#### Saved entries:
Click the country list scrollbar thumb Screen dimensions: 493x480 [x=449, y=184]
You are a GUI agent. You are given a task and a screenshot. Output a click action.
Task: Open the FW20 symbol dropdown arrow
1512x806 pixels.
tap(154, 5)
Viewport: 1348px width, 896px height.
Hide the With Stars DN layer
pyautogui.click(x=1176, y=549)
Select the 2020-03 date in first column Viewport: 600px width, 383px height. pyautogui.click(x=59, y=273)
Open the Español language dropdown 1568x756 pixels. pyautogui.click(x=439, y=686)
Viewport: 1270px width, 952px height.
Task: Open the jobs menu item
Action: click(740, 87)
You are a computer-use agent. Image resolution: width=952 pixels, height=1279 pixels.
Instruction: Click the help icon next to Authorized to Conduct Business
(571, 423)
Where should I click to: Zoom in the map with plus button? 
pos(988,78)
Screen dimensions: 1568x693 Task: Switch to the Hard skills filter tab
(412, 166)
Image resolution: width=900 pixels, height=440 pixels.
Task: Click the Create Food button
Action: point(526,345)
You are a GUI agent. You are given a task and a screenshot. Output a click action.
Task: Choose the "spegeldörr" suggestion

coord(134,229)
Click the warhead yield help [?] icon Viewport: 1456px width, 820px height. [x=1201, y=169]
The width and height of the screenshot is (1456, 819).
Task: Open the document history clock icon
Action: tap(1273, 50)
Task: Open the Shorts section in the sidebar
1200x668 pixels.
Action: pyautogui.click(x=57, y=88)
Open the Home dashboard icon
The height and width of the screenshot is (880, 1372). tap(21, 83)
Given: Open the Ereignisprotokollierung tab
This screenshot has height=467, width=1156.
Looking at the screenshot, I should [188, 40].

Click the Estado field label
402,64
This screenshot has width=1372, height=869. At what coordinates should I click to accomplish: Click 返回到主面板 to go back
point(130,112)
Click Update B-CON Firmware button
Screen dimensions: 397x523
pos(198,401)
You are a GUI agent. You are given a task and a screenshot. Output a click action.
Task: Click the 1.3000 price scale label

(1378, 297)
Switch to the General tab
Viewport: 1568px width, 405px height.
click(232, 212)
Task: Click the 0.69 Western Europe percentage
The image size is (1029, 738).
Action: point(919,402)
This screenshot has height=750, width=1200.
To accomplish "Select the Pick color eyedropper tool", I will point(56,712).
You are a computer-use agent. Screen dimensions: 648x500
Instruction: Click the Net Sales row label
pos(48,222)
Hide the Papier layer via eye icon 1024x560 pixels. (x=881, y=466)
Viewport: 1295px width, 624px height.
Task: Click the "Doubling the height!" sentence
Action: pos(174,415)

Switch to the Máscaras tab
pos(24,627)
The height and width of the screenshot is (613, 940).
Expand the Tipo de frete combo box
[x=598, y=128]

#### WHAT IS ASKED:
Report every line of the saved entries above that contains the word "dropdown", treating case as significant.

#### RESULT FOR THIS TASK:
Task: Open the FW20 symbol dropdown arrow
Open the Español language dropdown 1568x756 pixels. pyautogui.click(x=439, y=686)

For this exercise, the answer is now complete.